Caminando desde el final del pasillo, atisbaron una silueta que les resultaba familiar. Linda se acercaba, pegada a las paredes, insegura ante la acogida que le dispensarían; sin embargo, con los golpes recibidos por su hijo y hermano, Solveig y Robert habían perdido todo deseo de discutir. Linda se sentó en silencio al lado de Robert y aguardó unos minutos antes de atreverse a preguntar:
—¿Cómo está? Mi padre me dijo que lo llamaste para contárselo esta mañana.
—Sí, pensé que Gabriel debía saberlo —respondió Solveig, aún con la mirada perdida—. Después de todo, la sangre es más espesa que el agua. Pensé que debía saberlo… —dijo antes de volver a perderse en su mundo. Linda asintió sin pronunciar palabra y Solveig continuó—: Siguen operando. No sabemos nada…, salvo que puede morir.
—Pero ¿quién lo hizo? —quiso saber Linda, resuelta a no permitir que su tía se instalase en su silencio antes de haber obtenido respuesta a sus preguntas.
—No lo sabemos —dijo Robert—. Pero el que sea, ¡lo pagará!
Subrayó la amenaza con un golpe seco contra el brazo de la silla, como saliendo de la conmoción por un instante. Solveig no dijo nada.
—Por cierto, ¿qué demonios haces tú aquí? —inquirió Robert, que parecía no haber comprendido hasta ahora lo extraño que resultaba que su prima, con la que nunca habían mantenido ninguna relación directa, se presentase en el hospital.
—Pues… yo…, nosotros… —Linda balbuceaba buscando las palabras adecuadas para describir la relación entre Johan y ella. Por otro lado, la sorprendió que Robert no supiese nada. Cierto que Johan le había asegurado que no le había hablado a su hermano de la relación entre ambos, pero ella no llegó a creérselo del todo. El hecho de que Johan hubiese querido mantener en secreto su relación era una prueba evidente de lo importante que era para él y, al comprenderlo, se sintió avergonzada.
—Nosotros…, Johan y yo…, nos hemos visto bastante —explicó Linda sin apartar la vista de sus cuidadas uñas.
—¿Cómo que os habéis visto? —Robert la miraba perplejo. Al cabo de un instante, lo entendió—. ¡Ajá! O sea que vosotros dos… Vale —resumió, echándose a reír—. Vaya con mi hermano. ¡Menudo pillo! —siguió riendo hasta que cayó en la cuenta de por qué estaba en el hospital y recobró enseguida parte de su expresión anterior.

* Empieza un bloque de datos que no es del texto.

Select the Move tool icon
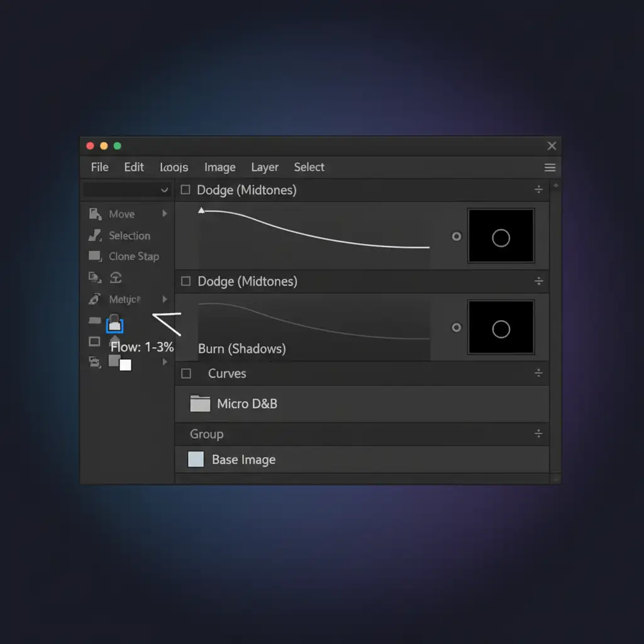The image size is (644, 644). (95, 214)
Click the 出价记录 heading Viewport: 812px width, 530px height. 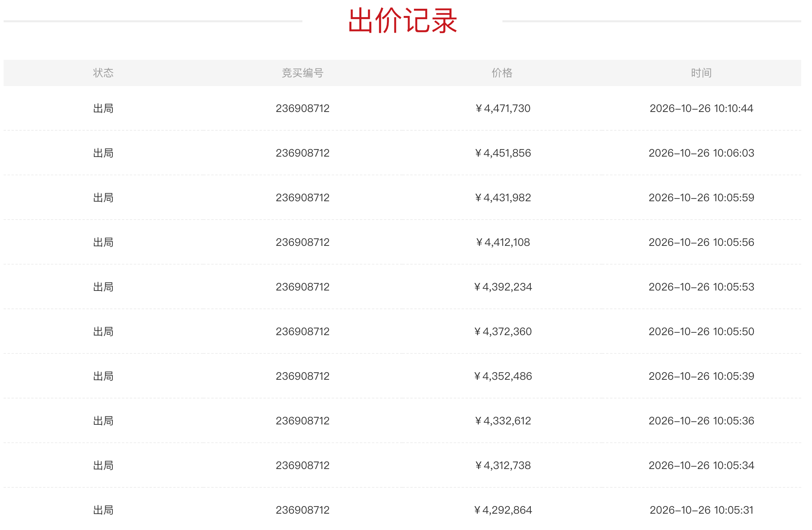click(402, 21)
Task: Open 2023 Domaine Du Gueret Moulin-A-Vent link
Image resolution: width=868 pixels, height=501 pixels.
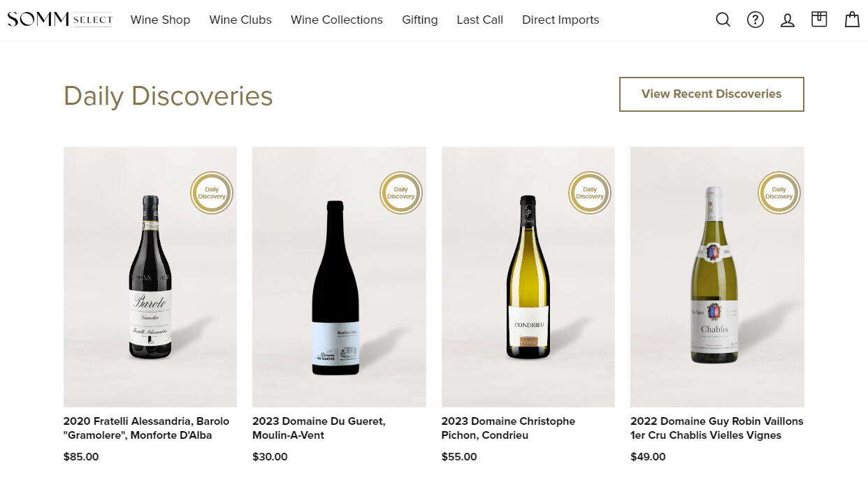Action: (319, 428)
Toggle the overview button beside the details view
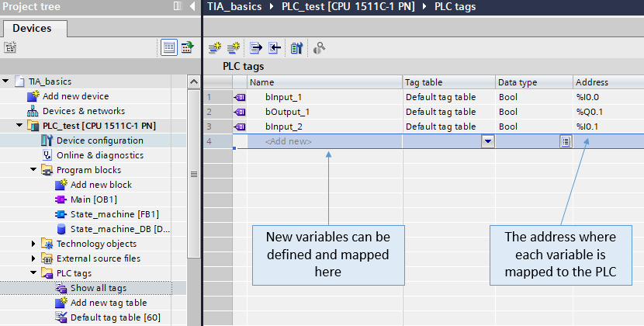This screenshot has width=644, height=326. (187, 47)
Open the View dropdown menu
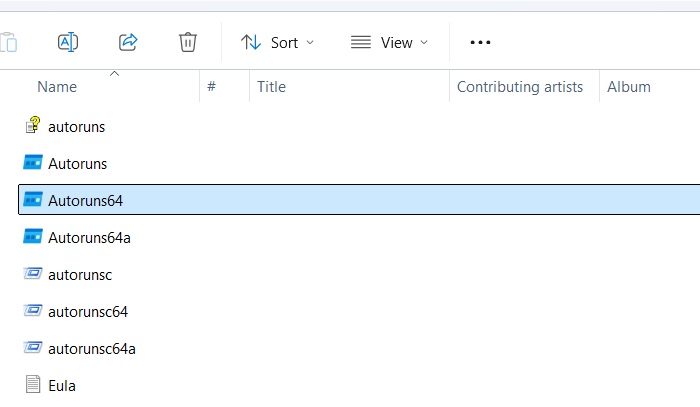 click(390, 42)
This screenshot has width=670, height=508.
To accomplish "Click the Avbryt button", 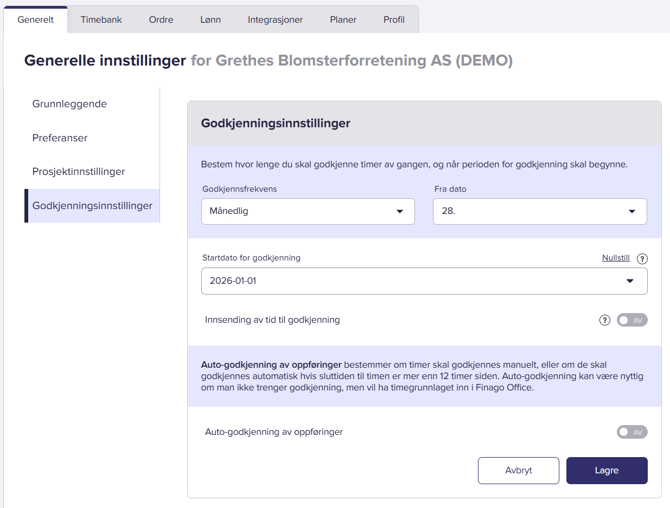I will [x=518, y=470].
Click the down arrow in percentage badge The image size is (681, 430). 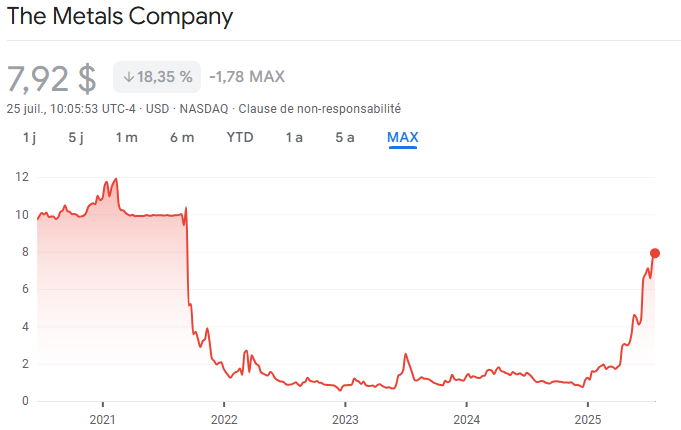coord(129,77)
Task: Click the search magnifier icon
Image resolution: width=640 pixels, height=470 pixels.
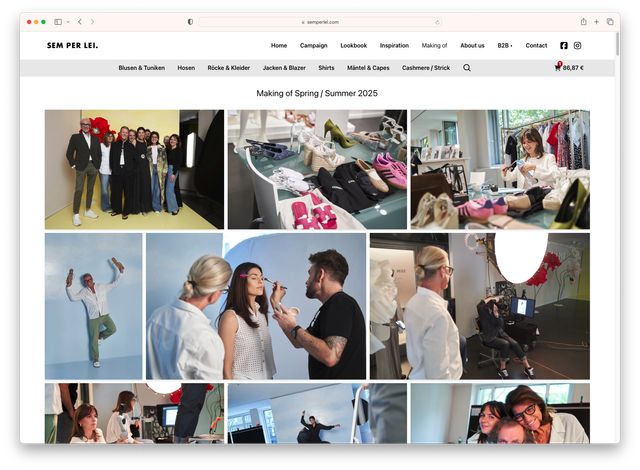Action: (x=467, y=68)
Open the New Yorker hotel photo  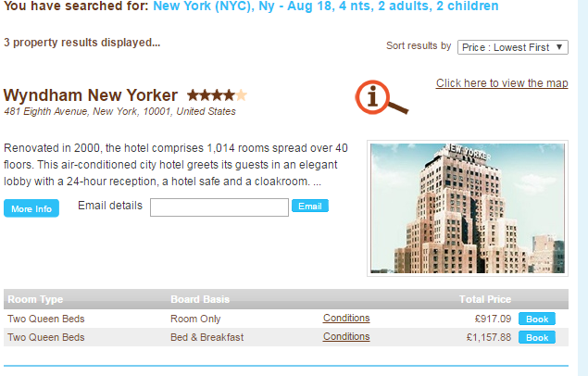(467, 207)
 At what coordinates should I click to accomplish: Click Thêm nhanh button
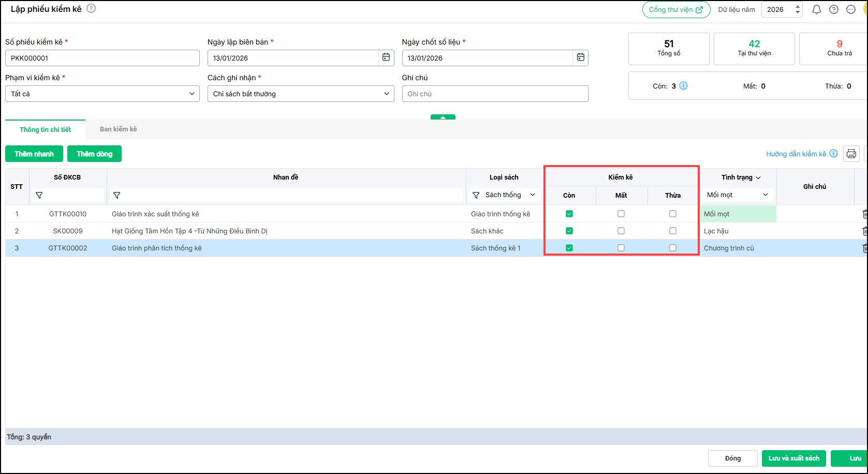[x=34, y=154]
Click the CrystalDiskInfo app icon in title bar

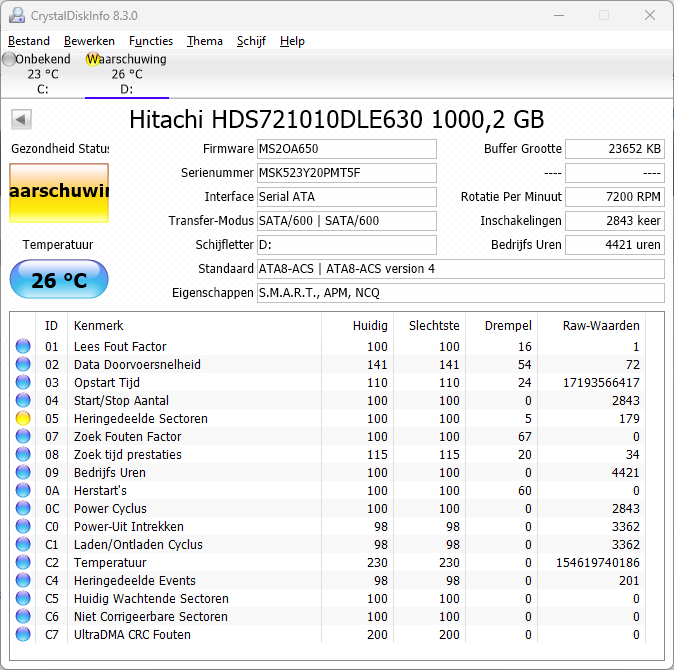pos(15,15)
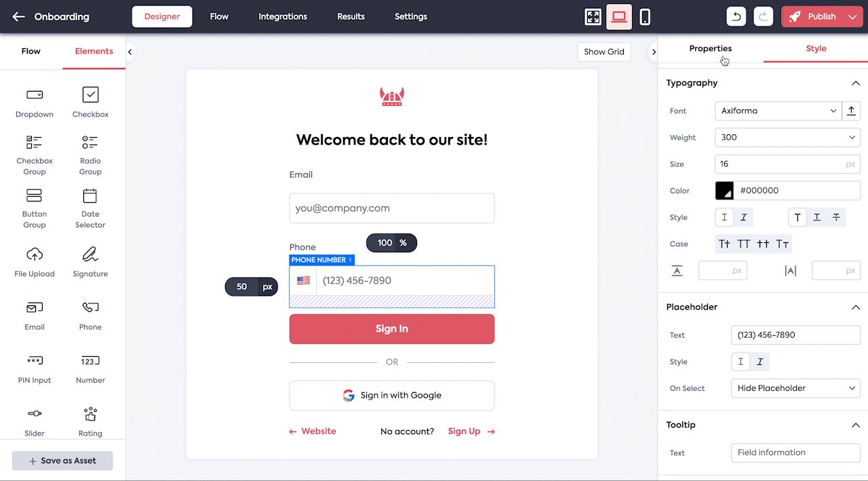Collapse the Placeholder section
The height and width of the screenshot is (481, 868).
click(855, 307)
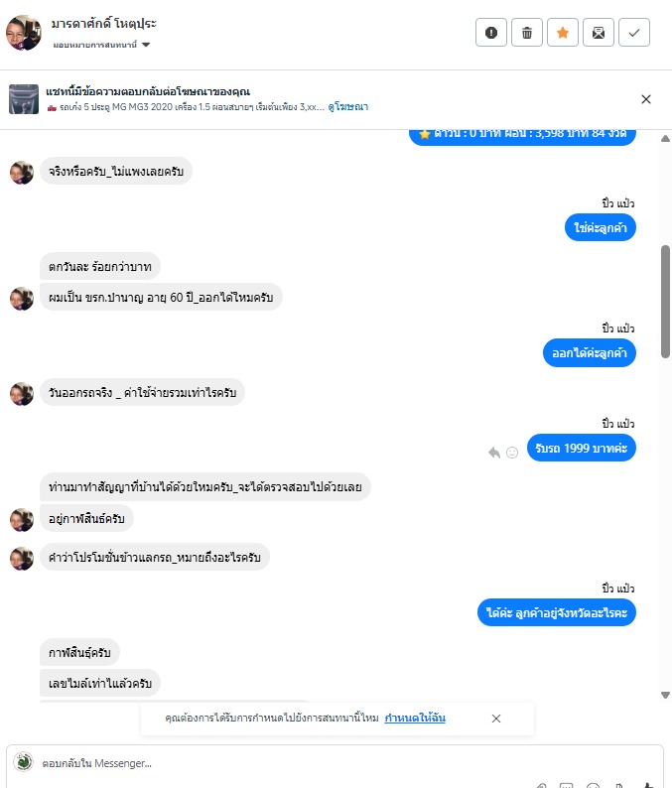Close the ad reply banner
Viewport: 672px width, 788px height.
(x=646, y=99)
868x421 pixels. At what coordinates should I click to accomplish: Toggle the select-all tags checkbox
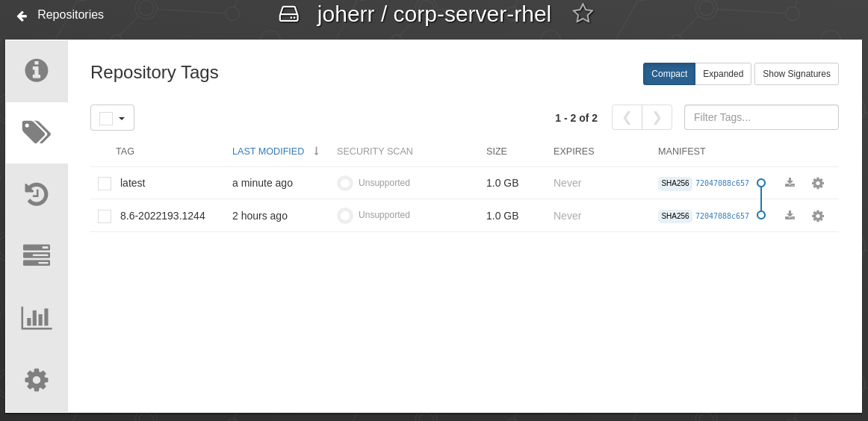[106, 118]
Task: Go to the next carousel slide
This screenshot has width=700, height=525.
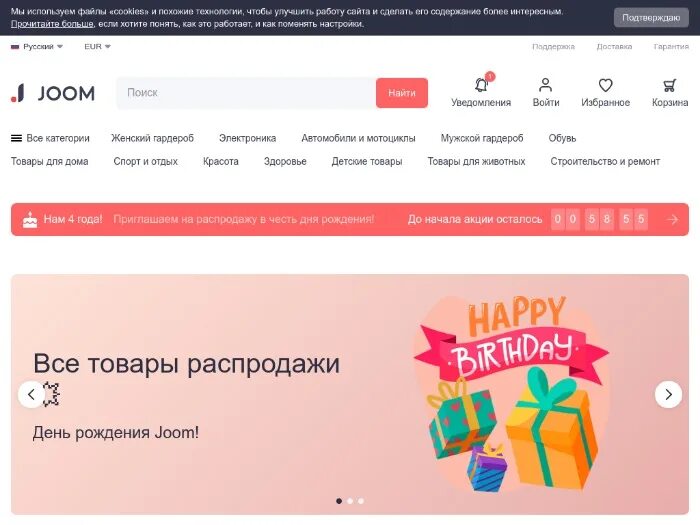Action: pos(668,394)
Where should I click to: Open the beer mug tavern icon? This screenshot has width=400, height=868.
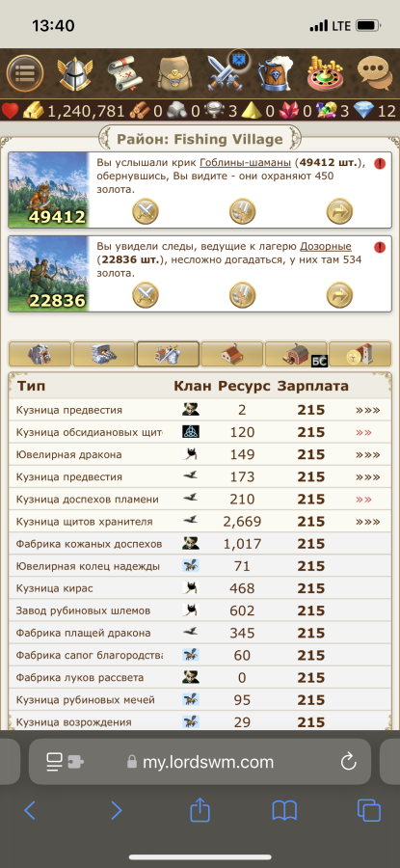[x=276, y=73]
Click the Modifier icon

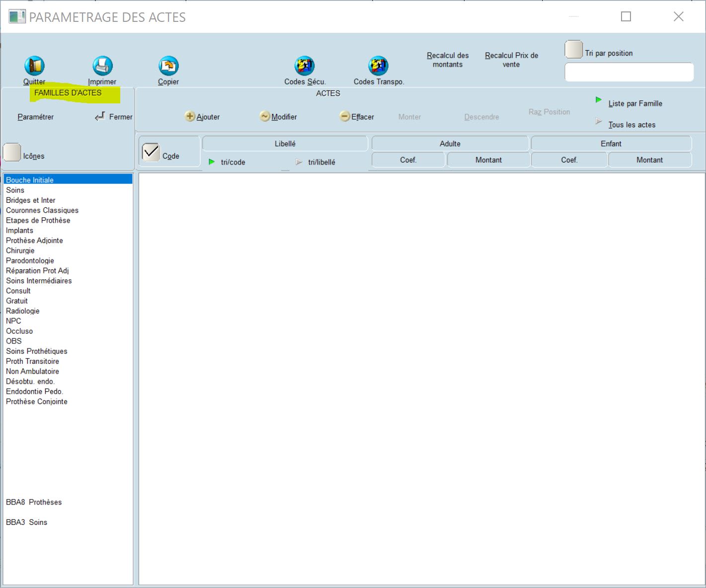265,116
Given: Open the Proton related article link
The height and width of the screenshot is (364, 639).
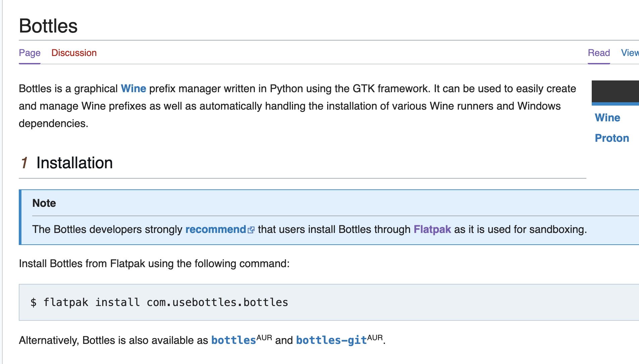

Los tres guardaban silencio viendo pasar las horas, sentados uno junto al otro en aquella triste sala de espera, mientras que, a cada ruido de pasos, escudriñaban el pasillo en busca de algún médico que viniese a anunciarles la sentencia. Ignorándose mutuamente, los tres rezaban en silencio.
C
uando Solveig llamó temprano aquella mañana, quedó sorprendido ante la compasión que le provocó la noticia. Las dos familias llevaban tantos años en pie de guerra que su enemistad se había convertido en una suerte de segunda personalidad; sin embargo, cuando conoció el estado en que se encontraba Johan, hasta el último gramo de resentimiento que lo envenenaba se disipó de golpe. Johan era su sobrino, su carne y su sangre, y eso era lo único que contaba. Pese a todo, tampoco se le antojaba del todo natural acudir al hospital. Le parecía, en cierto modo, un gesto hipócrita; de modo que, cuando Linda dijo que ella sí quería ir, sintió un gran alivio e incluso le pagó el taxi desde Uddevalla, a pesar de que, por lo general, consideraba que ir en taxi era el colmo de la extravagancia.